[Stored items from a collection]
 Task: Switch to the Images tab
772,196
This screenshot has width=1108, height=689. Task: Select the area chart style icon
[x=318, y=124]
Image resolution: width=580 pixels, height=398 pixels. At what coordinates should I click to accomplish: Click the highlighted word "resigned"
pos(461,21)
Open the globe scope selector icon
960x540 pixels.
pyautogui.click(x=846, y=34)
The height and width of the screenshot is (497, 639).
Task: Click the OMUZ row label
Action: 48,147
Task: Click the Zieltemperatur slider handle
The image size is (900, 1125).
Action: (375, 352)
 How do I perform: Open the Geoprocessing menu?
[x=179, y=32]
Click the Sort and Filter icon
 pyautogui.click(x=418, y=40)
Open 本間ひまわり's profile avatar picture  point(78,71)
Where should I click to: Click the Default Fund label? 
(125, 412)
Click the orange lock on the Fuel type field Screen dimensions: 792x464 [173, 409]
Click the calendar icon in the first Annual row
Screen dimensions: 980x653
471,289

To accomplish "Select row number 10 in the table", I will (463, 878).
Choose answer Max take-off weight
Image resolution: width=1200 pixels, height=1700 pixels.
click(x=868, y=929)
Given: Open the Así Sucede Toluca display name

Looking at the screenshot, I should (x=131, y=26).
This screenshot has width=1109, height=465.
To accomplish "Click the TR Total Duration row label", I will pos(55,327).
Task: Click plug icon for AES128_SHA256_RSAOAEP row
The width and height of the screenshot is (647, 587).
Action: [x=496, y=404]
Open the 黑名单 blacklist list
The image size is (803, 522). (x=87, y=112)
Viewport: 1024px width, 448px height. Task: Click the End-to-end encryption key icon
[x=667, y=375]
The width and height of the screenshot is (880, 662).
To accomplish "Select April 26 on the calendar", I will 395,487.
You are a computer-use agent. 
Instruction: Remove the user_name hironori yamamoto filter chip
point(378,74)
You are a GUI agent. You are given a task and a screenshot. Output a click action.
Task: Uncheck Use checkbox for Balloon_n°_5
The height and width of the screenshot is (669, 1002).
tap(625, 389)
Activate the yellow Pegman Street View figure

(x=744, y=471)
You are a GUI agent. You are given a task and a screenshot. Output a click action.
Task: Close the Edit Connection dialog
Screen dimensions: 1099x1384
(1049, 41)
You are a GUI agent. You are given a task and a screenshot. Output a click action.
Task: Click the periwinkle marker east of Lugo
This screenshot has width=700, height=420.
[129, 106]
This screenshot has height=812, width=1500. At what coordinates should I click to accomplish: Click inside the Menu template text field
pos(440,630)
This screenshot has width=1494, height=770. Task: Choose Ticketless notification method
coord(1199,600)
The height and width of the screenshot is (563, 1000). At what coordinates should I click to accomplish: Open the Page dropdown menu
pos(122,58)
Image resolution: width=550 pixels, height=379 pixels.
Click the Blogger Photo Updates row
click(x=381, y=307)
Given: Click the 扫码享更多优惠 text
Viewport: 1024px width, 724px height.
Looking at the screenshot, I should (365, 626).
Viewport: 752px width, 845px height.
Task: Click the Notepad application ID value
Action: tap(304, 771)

#### About this exercise:
Repeat only the stretch of lines that begins at the line containing "The height and width of the screenshot is (563, 1000)." and ends at the last line above, both included.

#### Solution to the problem:
The height and width of the screenshot is (563, 1000). At what coordinates should I click to accomplish: Open the Page dropdown menu
pos(122,58)
Image resolution: width=550 pixels, height=379 pixels.
Click the Blogger Photo Updates row
click(x=381, y=307)
Given: Click the 扫码享更多优惠 text
Viewport: 1024px width, 724px height.
Looking at the screenshot, I should (365, 626).
Viewport: 752px width, 845px height.
Task: Click the Notepad application ID value
Action: tap(304, 771)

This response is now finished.